### The input
********
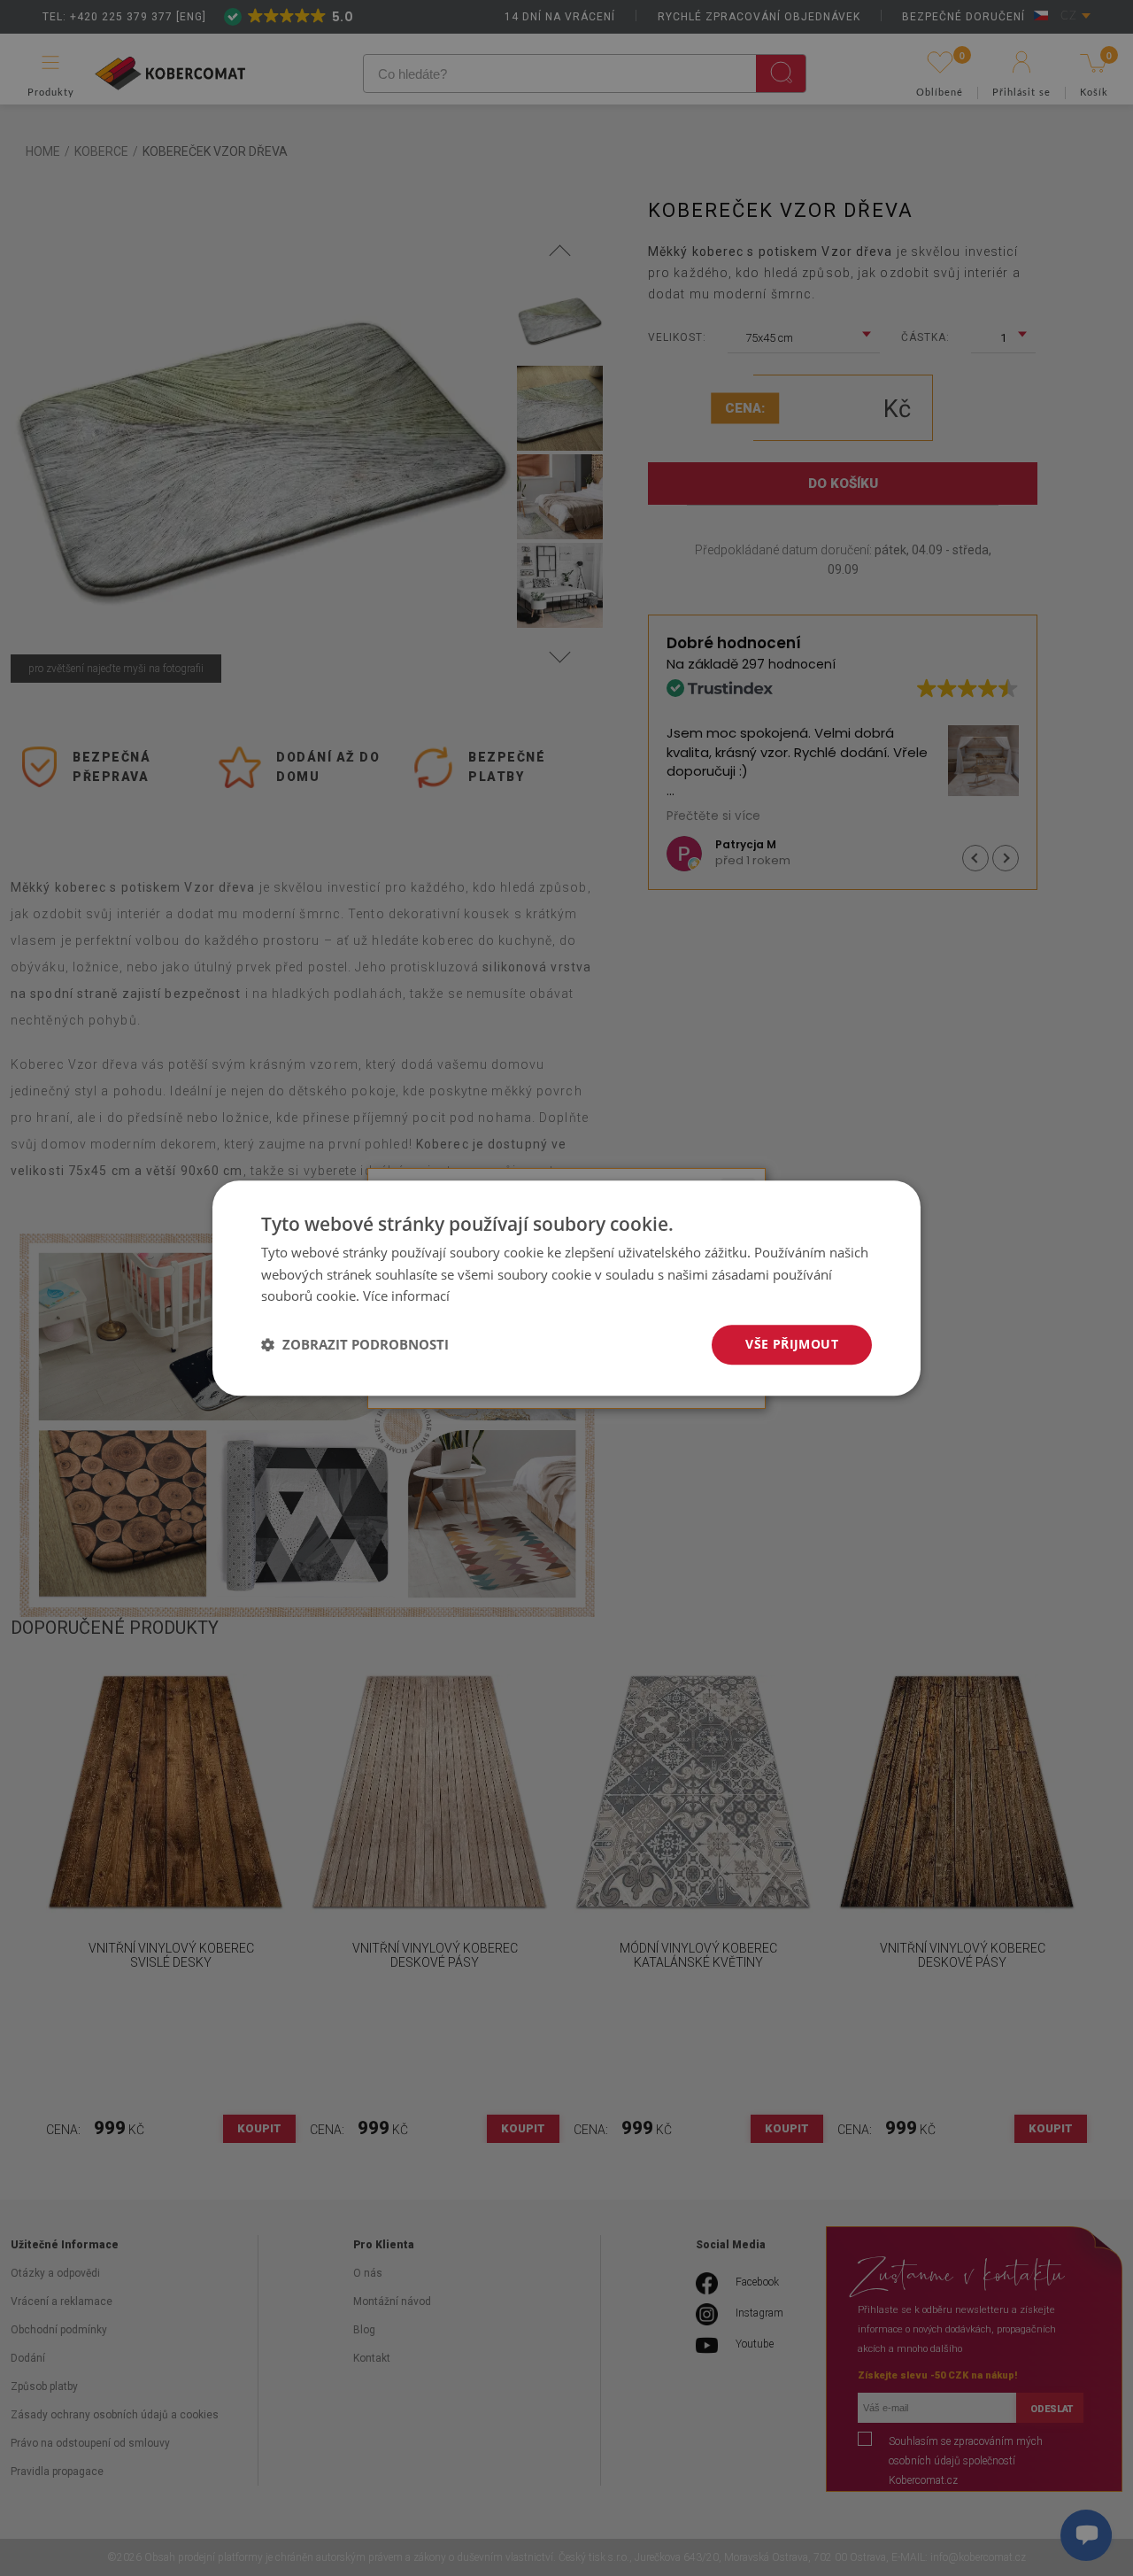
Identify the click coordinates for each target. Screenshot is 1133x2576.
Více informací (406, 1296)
********
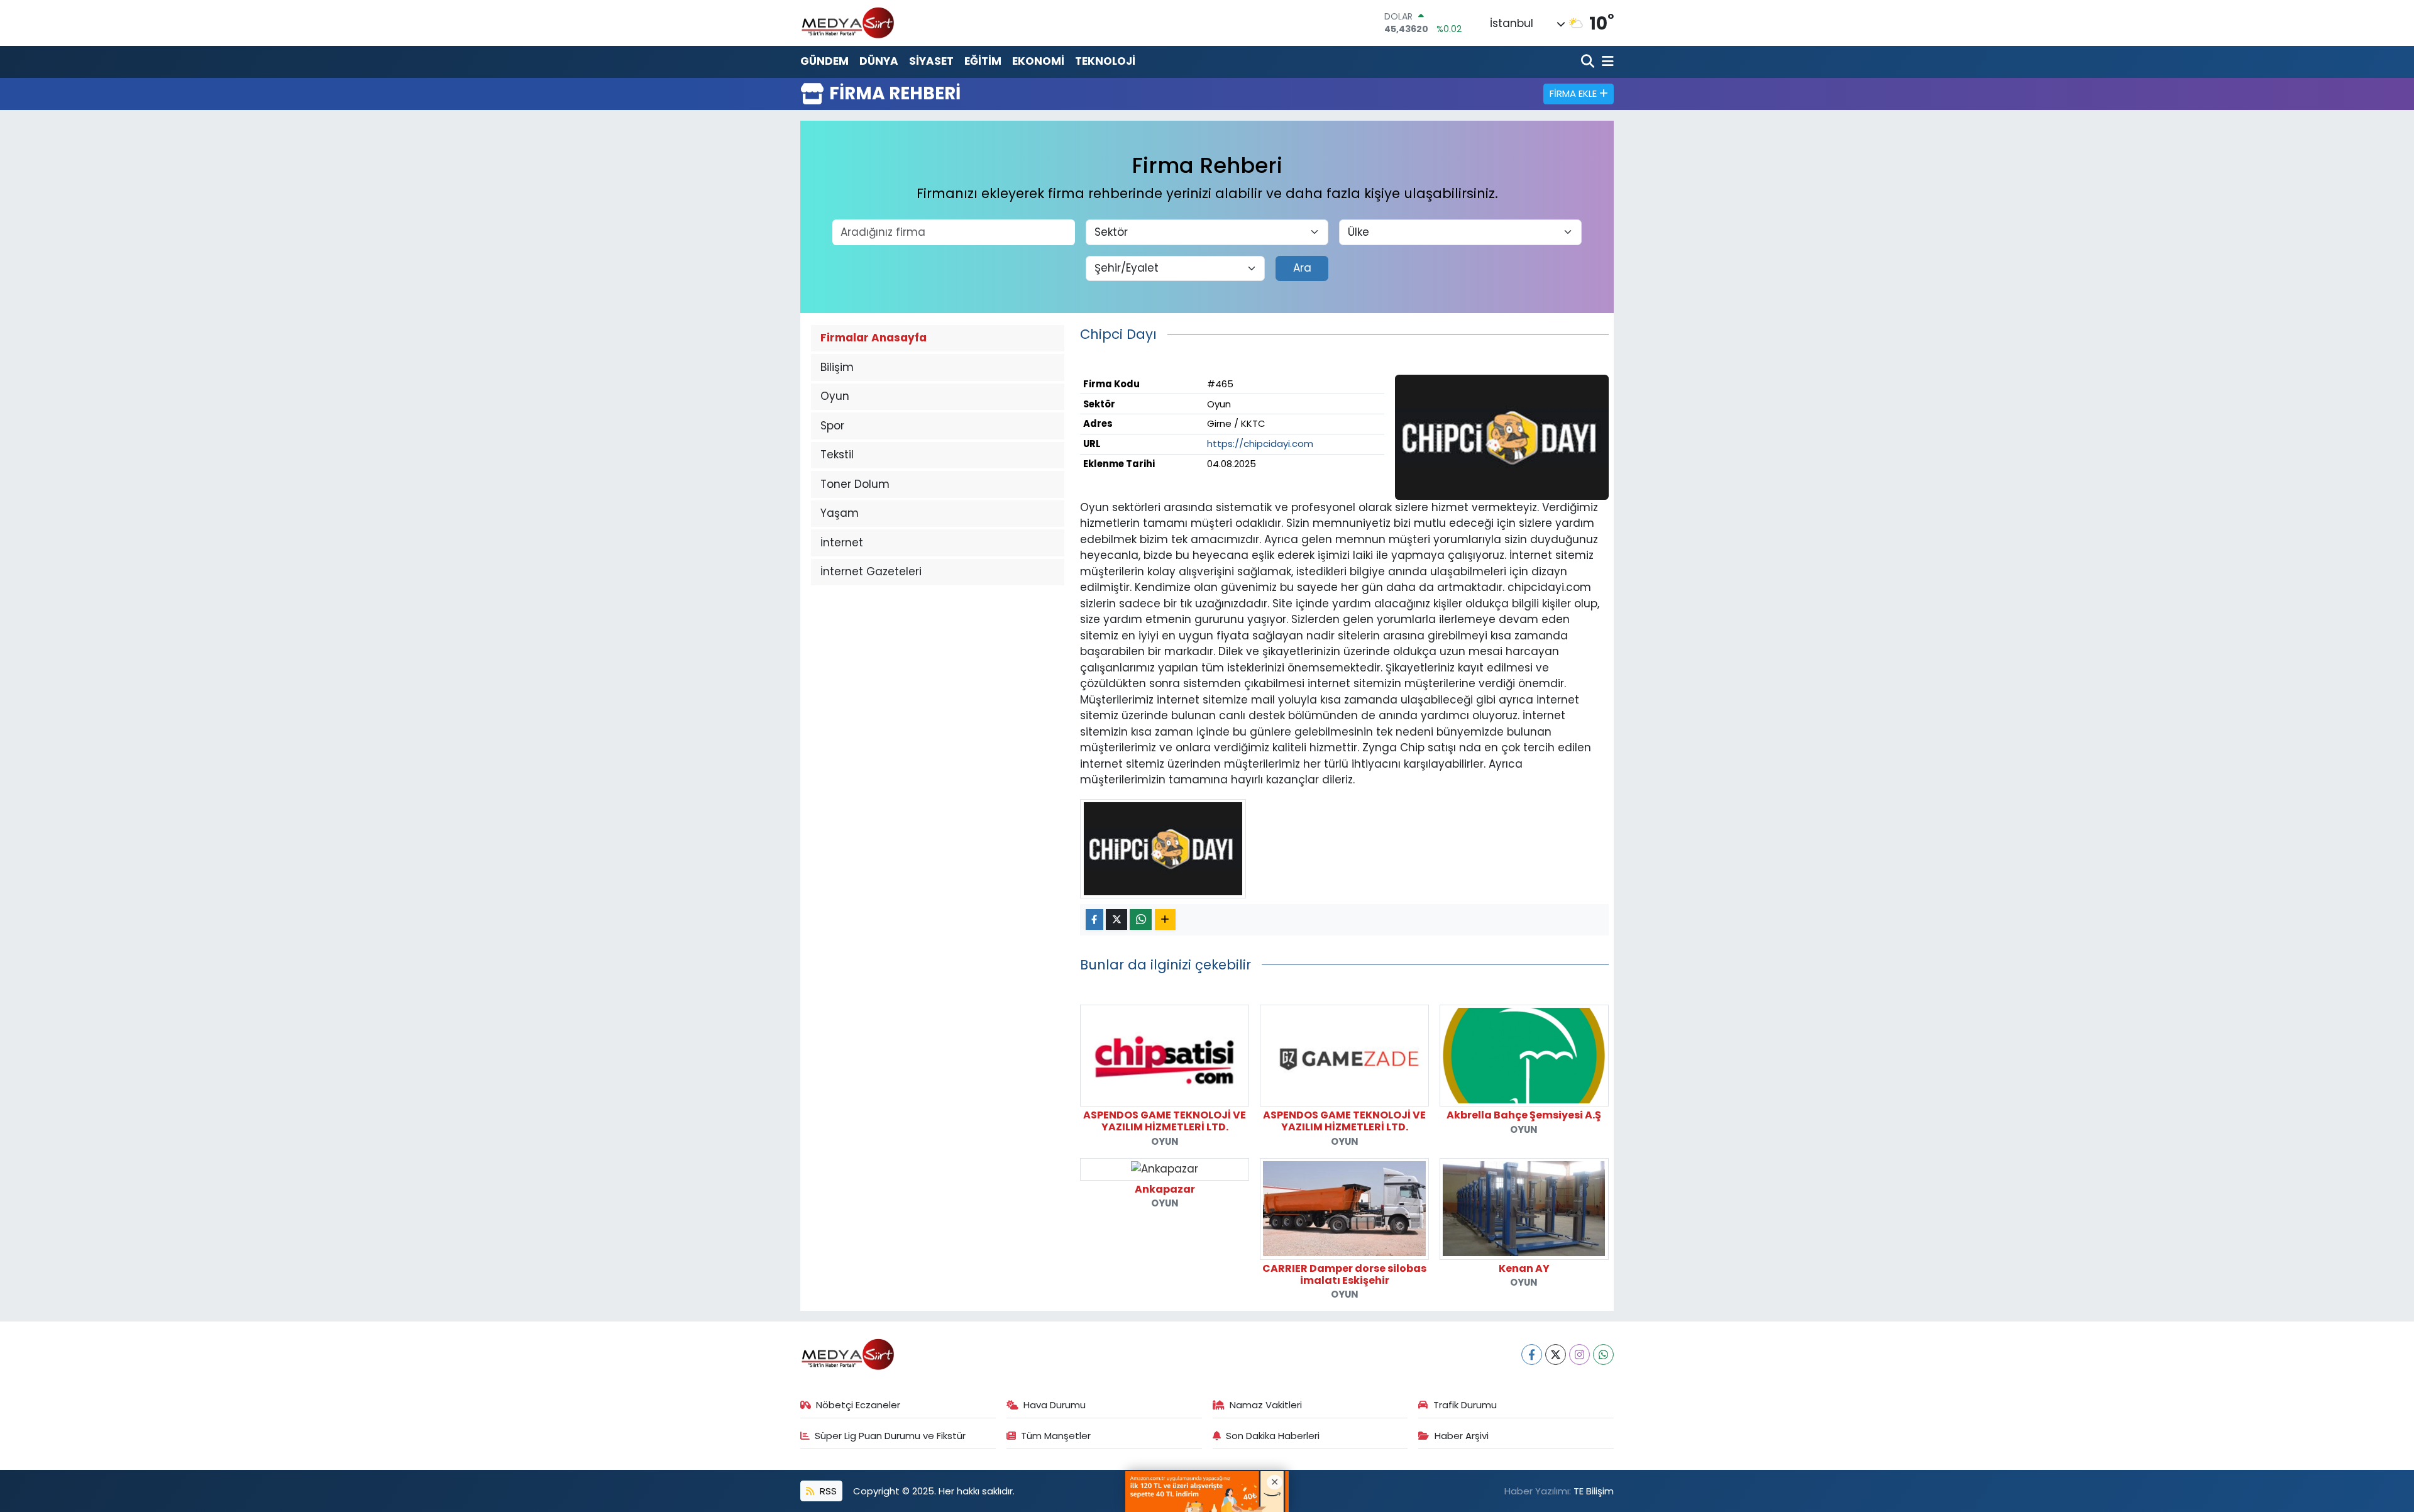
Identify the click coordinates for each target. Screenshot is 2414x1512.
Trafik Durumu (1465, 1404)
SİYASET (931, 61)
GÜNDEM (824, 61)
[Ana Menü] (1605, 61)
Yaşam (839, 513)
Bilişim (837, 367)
********
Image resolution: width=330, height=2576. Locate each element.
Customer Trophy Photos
********
### Exercise requirements
What is needed is a verbatim copy of every line in the records above from the one containing "Screenshot is 1133x2576." down to the one containing "Více informací (406, 1296)", both included, and nothing more.

### Answer section
Identify the click coordinates for each target. Screenshot is 1133x2576.
Více informací (406, 1296)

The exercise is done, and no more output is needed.